BERLIN: German Finance Minister Olaf Scholz said EU reforms proposed by French President Emmanuel Macron should be addressed before European elections next year, but added that some of the proposals were not feasible.
Scholz told the Frankfurter Allgemeine Sonntagszeitung newspaper Germany would work closely with France over the coming months to assess which reforms should be advanced.
France has been pressing Germany and other European countries to stop holding up tough decisions about the eurozone’s banking and capital market regulations.
“We will examine what is possible without overloading the ability of individual members to act,” Scholz, a Social Democrat, said in the interview, to be published on Sunday.
Scholz’s comments come days before Macron is due to visit Berlin to meet Chancellor Angela Merkel.
Scholz said it was clear that Germany would have to increase its funding of the European Union after Britain leaves the bloc.
But he said Germany would not cover the resulting financial gap on its own, echoing comments by his predecessor, conservative hardliner Wolfgang Schaeuble.
“A German finance minister stays a German finance minister. And I will put on my most miserly face,” he said.
Regarding reforms proposed by Macron, he said Germany wanted to expand the European Stability Mechanism into a monetary union while also ensuring continued parliamentary control.

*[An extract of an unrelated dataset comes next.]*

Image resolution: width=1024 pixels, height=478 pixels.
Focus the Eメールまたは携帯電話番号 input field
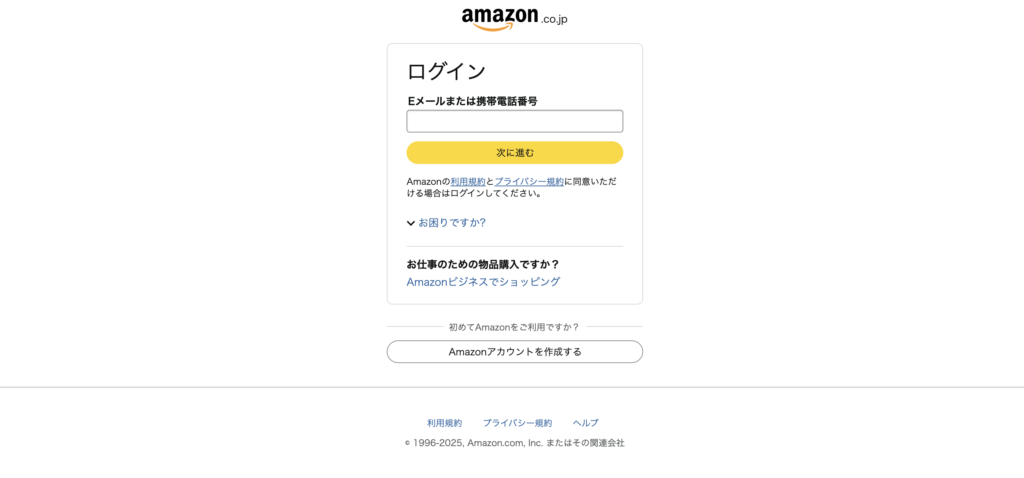[x=515, y=121]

He said there were “hard nuts to crack” with regard to a proposed banking union, including the high level of non-performing loans in some countries.
“An unfair situation should not arise in which some members provide the necessary funds to secure deposits, while others do not meet the needed requirements,” he said.
Asked about Macron’s proposal for a European budget and a European finance minister, Scholz said: “These ideas are bringing new momentum into the European project that we need. But the French president also knows that not all of his ideas can be realised.”